Les événements du 6 janvier dernier à Washington resteront gravés dans les mémoires. Alors que le Congrès (Parlement) s’apprêtait à certifier la victoire du nouveau président, Joe Biden, des sympathisants pro-Trump se rassemblaient à l’extérieur du siège du Congrès, le Capitole. Une foule de manifestants est parvenue à franchir un cordon de sécurité étonnamment maigre, pour s’introduire dans le bâtiment.
Il ne s’agit pas d’un coup d’État ou d’un soulèvement, comme certains le prétendent, mais d’une manifestation inquiétante de l’essor de l’alt-right, ce mouvement d’extrême droite né sur Internet, aux États-Unis. Ce n’est pas seulement la dernière convulsion d’un Trump à deux doigts de devoir lâcher le pouvoir, mais une nouvelle étape dans la fascisation de la société américaine. Pour venir à bout de ce mouvement, il faut une alternative sociale ambitieuse, impliquant tout le peuple des États-Unis, visant à éradiquer les profondes inégalités à la racine.
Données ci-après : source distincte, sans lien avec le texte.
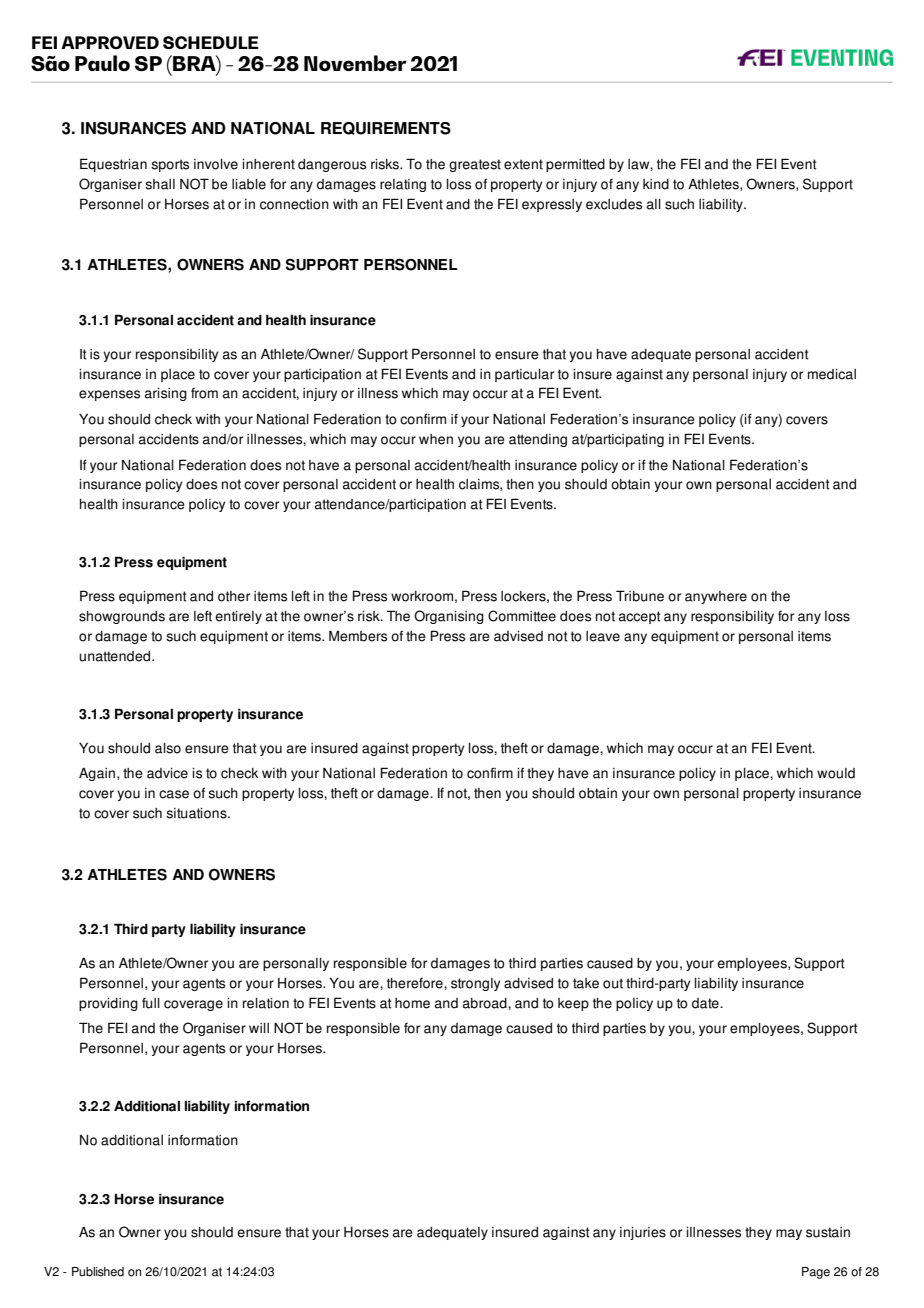 The height and width of the page is (1308, 924). I want to click on SCHEDULE, so click(211, 42).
Un incident bien orchestré
Les événements du 6 janvier sont tout sauf spontanés. Le chemin qui y mène a été soigneusement tracé par nul autre que le président Donald Trump lui-même. Avant même que les citoyens ne se rendent aux urnes, il avait prévenu qu’en cas de défaite, il ne fallait pas s’attendre à une passation de pouvoir pacifique. Dès la nuit des élections, le 3 novembre, il commençait déjà à exprimer des soupçons de fraude. Depuis lors, il n’a cessé d’enfoncer le clou et a tout fait pour inciter ses partisans à converger vers le Capitole, le 6 janvier. Juste avant la manifestation, il leur a dit : « Faites en sorte que ce jour devienne historique. »
L’intention de Donald Trump était de créer un précédent. Lorsque les activistes qui étaient entrés dans le Capitole en ont été expulsés, ils sont sortis en vainqueurs et non en vaincus. Trump a peut-être perdu les élections, mais, ici, il a marqué des points.
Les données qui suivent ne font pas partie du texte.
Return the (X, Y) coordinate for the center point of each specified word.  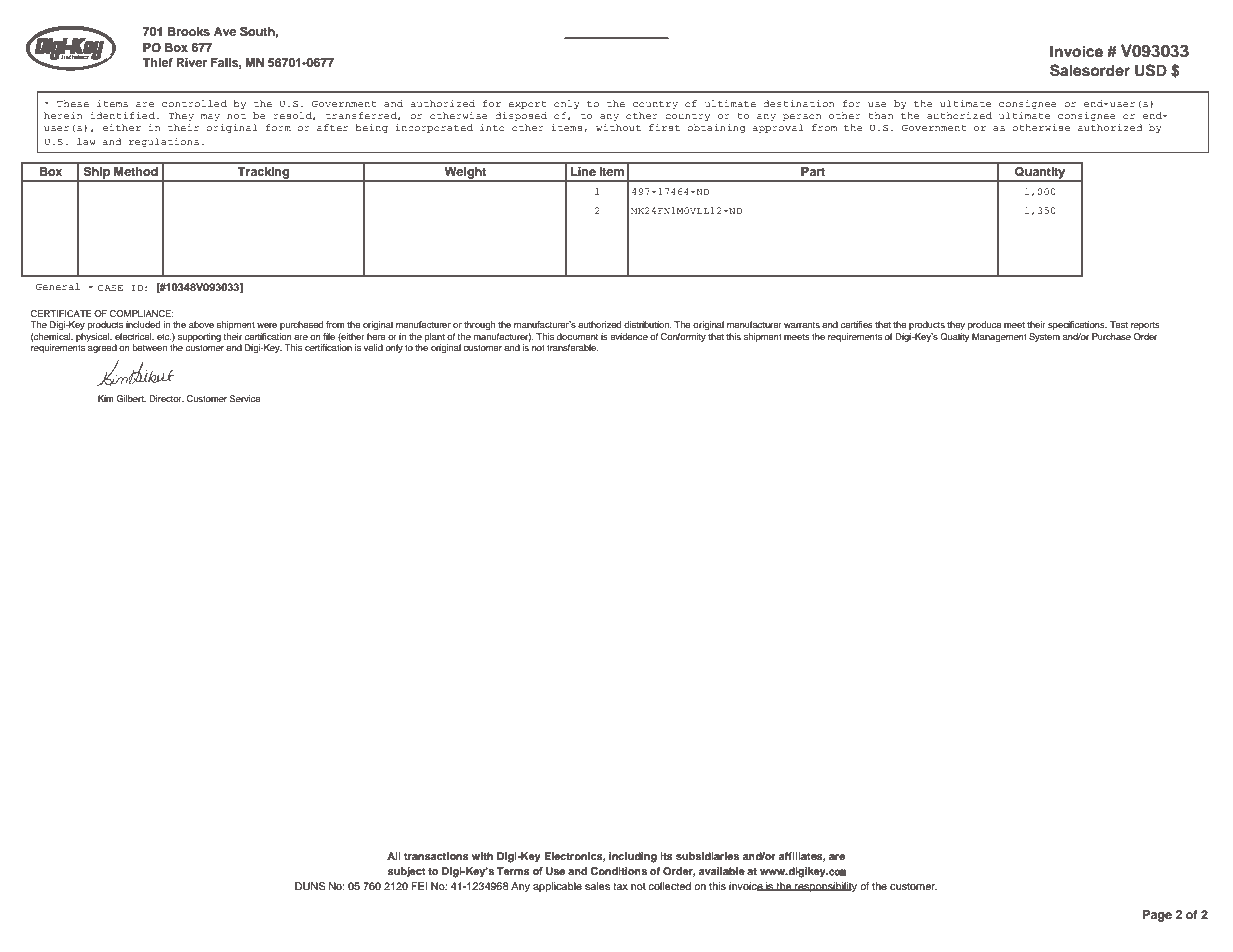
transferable (573, 347)
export (527, 105)
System (1044, 337)
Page (1157, 916)
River (192, 62)
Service (245, 398)
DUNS (310, 886)
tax (620, 886)
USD (1151, 70)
Comme lors de la manifestation de l’extrême droite à Charlottesville en 2017, où une militante antifasciste avait été tuée, des milices et des groupes d’extrême droite organisés ont pris la tête. Mais d’après les images et les diverses interviews, il semble qu’en excitant les gens en se servant de leur frustration, Trump a également réussi à attirer un public plus large. Malgré la haine et la division qu’il a semées, malgré sa gestion désastreuse de la pandémie de coronavirus, Trump a gagné des partisans. Il a obtenu 74 millions de voix lors de la présidentielle de novembre 2020. C’est 12 millions de plus qu’en 2016. La complaisance des services d’ordre vis-à-vis des manifestants laisse penser qu’il est également bien soutenu par l’appareil d’État.